Each approach has its own advantages and disadvantages over others, hence, statistical evaluations against in situ EDR reports and PIREPs were performed to quantify trade-offs. The three different evaluation metrics considered—the Brier skill score, the ROC curve, and the reliability diagram—all indicate superior skill for the multi-diagnostic approach MDE compared to the NWP model-based ensemble approaches, TLE and FME, especially when 77 turbulence diagnostics were used.
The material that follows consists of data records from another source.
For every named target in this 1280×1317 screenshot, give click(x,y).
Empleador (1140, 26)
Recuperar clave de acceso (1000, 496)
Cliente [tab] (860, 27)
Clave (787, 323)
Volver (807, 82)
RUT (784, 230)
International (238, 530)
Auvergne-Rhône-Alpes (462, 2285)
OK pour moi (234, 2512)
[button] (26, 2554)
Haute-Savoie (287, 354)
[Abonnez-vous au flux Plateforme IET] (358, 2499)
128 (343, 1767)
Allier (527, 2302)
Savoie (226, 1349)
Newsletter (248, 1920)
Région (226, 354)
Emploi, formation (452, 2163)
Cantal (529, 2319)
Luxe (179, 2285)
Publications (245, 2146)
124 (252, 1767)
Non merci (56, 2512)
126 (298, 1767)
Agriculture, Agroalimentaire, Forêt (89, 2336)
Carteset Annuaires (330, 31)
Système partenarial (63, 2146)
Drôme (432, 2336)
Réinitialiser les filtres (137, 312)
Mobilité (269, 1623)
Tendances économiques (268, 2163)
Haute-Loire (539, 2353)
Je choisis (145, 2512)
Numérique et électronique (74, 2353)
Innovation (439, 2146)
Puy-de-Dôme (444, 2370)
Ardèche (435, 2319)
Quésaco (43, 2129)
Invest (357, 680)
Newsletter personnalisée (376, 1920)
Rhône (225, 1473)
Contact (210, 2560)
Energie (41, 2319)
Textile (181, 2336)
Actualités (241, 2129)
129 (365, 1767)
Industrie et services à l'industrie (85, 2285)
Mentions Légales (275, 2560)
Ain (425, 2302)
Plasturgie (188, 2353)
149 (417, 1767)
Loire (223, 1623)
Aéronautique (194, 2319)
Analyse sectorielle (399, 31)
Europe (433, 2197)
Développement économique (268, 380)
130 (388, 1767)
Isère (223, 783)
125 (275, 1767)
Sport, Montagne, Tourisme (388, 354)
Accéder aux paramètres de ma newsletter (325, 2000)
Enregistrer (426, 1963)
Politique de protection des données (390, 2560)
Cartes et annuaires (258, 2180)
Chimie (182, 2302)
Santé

The multi-diagnostic approach should therefore be preferred operationally for describing the uncertainty of turbulence forecasts, even when a relatively small number of turbulence diagnostics (19 in this case) are used. Also the computational resources required are less for the MDE approach than for the TLE or FME approaches (Table 2). Combining multiple diagnostics with either NWP time-lagged ensembles or NWP forecast ensembles can further improve prediction skill if sufficient computational resources are available.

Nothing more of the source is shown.